[Provided records]

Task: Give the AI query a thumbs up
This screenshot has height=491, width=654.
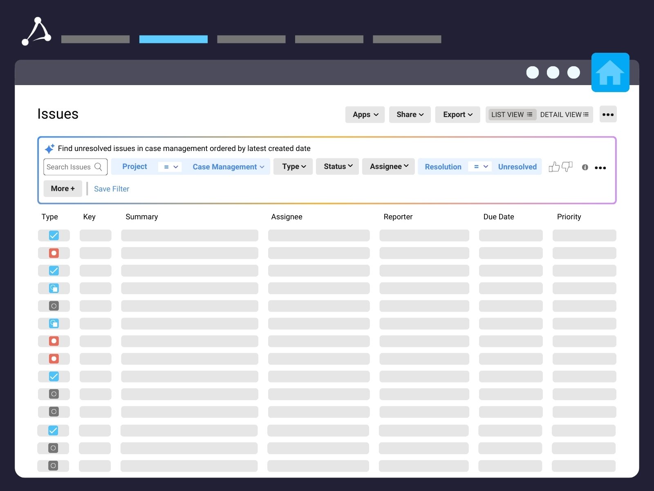Action: (555, 167)
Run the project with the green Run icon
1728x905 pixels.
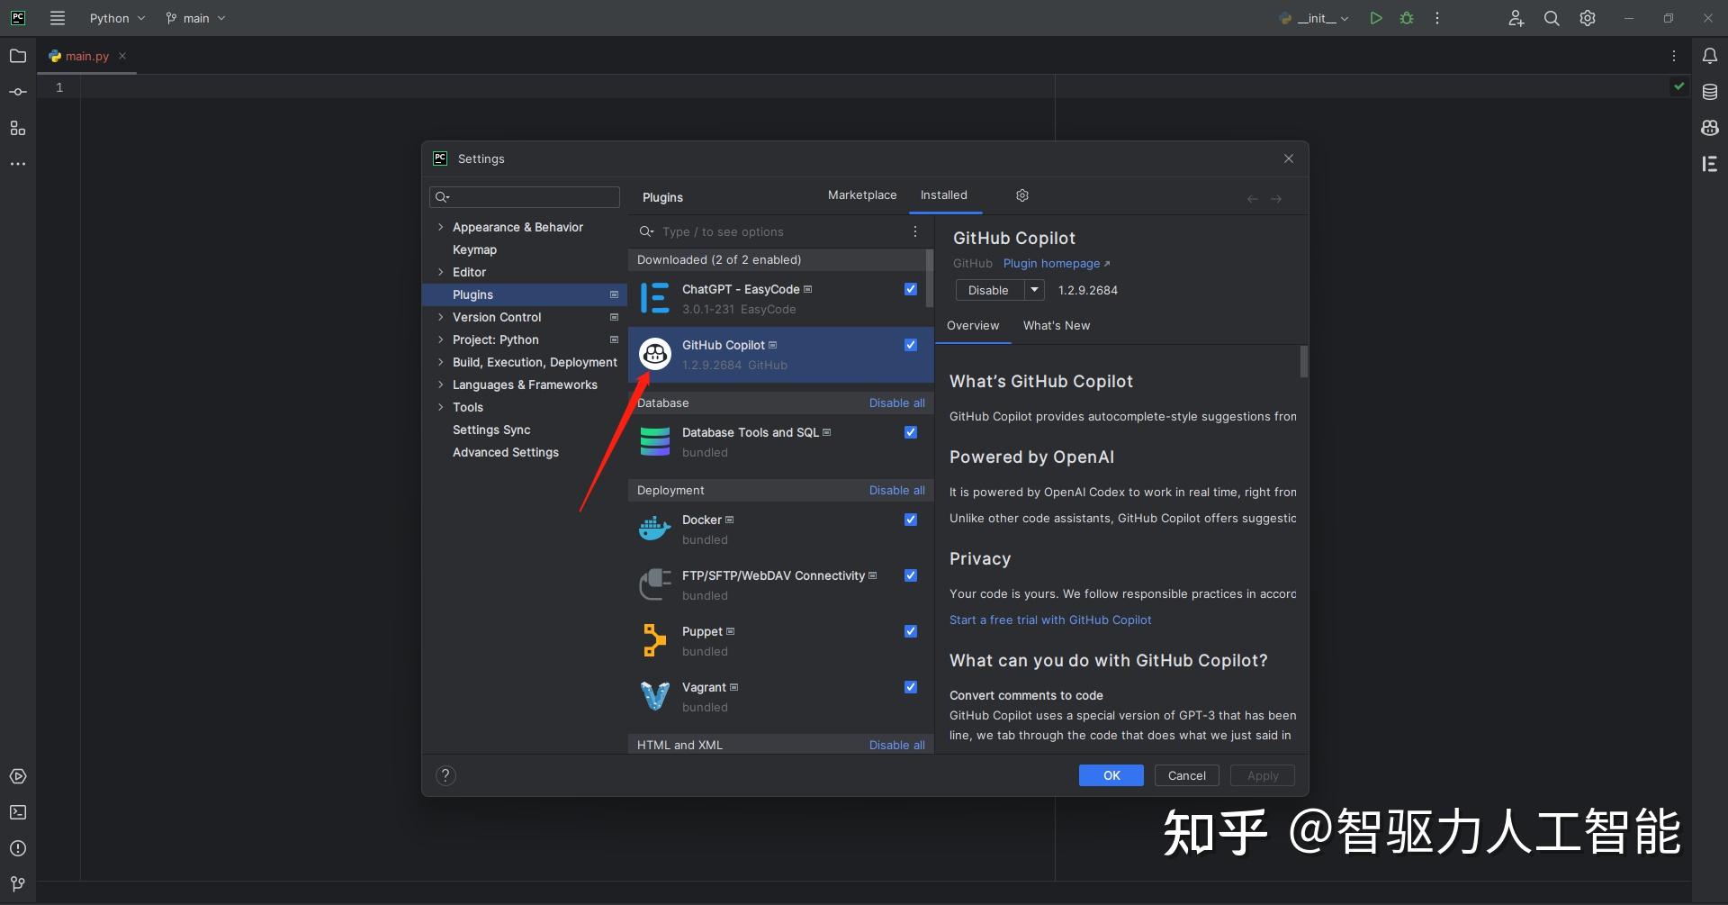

[/Provided records]

* [Task brief]: Output the records above exactly; leave out the pictures.

* [Result for this exercise]:
Task: Give the AI query a thumbs up
This screenshot has height=491, width=654.
Action: (555, 167)
Run the project with the green Run icon
1728x905 pixels.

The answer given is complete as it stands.